Nem todos sabem, mas não foi a Bethesda quem criou uma de suas maiores séries. Fallout foi concebido pelo estúdio estadunidense Interplay Entertainment após divergências com a EA sobre o RPG Wasteland, também criado pelo estúdio. Sem a capacidade de publicar um novo jogo da franquia, o primeiro Fallout foi o sucessor lançado pela subsidiária Black Isle.
Mesmo com o sucesso crítico de Fallout 1 e 2, seu estúdio estava em maus lençóis e foi forçado a vender sua propriedade intelectual para a Bethesda, e o resto é história. Desde então, a franquia de RPGs foi reimaginada como shooter em mundo aberto, alcançando maior público e rendendo até mesmo sua série produzida pela Amazon. Entretanto, alguns acreditam que a criadora de The Elder Scrolls e Starfield não compreenderam totalmente o universo Fallout e nem sequer estão interessados em fazê-lo.

Estamos falando de Chris Avellone, uma figura bem conhecida na indústria de videogames e designer do aclamado Fallout: New Vegas. Em uma conversa com um fã no Twitter/X, o desenvolvedor foi questionado sobre um boato de que a Bethesda odeia o spin-off produzido pela Obsidian, e respondeu com sua opinião sobre a abordagem atual desse mundo pós-apocalíptico.

“Não acho que a Bethesda odeie Fallout, eles simplesmente não entendem completamente suas raízes e, provavelmente, não se importam — eles são donos da franquia e só querem dar o seu toque pessoal a Fallout e torná-lo a norma. Isso geralmente se traduz em um parque temático colorido e vazio (com algumas exceções nos DLCs [de Fallout 4], como Far Harbor, Point Lookout – e eu era um dos que gostavam de The Pitt) – ainda assim, os parques temáticos são divertidos para algumas pessoas, então se as pessoas gostam deles, tudo bem”.
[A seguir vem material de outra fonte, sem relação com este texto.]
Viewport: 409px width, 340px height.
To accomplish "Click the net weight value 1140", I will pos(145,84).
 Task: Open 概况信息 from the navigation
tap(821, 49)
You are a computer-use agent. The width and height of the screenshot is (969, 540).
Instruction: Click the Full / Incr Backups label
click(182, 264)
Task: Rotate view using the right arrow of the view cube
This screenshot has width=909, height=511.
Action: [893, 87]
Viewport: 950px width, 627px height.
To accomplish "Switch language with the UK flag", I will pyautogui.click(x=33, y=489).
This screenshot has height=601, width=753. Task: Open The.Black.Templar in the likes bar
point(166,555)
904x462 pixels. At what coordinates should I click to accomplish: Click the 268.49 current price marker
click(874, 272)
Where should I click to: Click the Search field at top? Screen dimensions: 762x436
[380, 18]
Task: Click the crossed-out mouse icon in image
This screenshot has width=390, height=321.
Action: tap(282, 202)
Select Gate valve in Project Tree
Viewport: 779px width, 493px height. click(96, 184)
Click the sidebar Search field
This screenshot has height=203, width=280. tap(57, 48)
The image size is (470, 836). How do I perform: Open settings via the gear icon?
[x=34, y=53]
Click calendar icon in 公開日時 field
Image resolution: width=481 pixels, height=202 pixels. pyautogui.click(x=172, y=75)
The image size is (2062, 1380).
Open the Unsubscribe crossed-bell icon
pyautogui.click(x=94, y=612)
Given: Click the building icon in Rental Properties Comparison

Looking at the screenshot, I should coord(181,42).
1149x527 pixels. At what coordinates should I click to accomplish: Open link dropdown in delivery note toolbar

Avellone esclarece em seu último post que não odeia a Bethesda. Na verdade, ele reconhece a habilidade da desenvolvedora em projetar mundos abertos exploráveis. No entanto, como na maioria dos estúdios de jogos, há abordagens nas quais eles não se destacam. Avellone destaca que a Bethesda tem mais dificuldade em “contar histórias lineares em jogos de mundo aberto e em compreender como funciona a habilidade Fala”. No entanto, ele nos lembra que “toda desenvolvedora tem seus pontos fortes e fracos”.
Mesmo com as divergências em como a Bethesda deveria abordar e continuar a expandir o universo de Fallout, é visível que a empresa tem uma visão de negócio sólida para a franquia, além de contar com uma equipe talentosa para traduzi-la no audiovisual.
O impacto positivo da série tem sido sentido até mesmo nos números de jogadores em New Vegas, tema central da segunda temporada. Números públicos do SteamDB mostram que o jogo de 2010 teve um grande salto em popularidade, subindo sua média diária de cerca de 8 mil jogadores para quase 20 mil.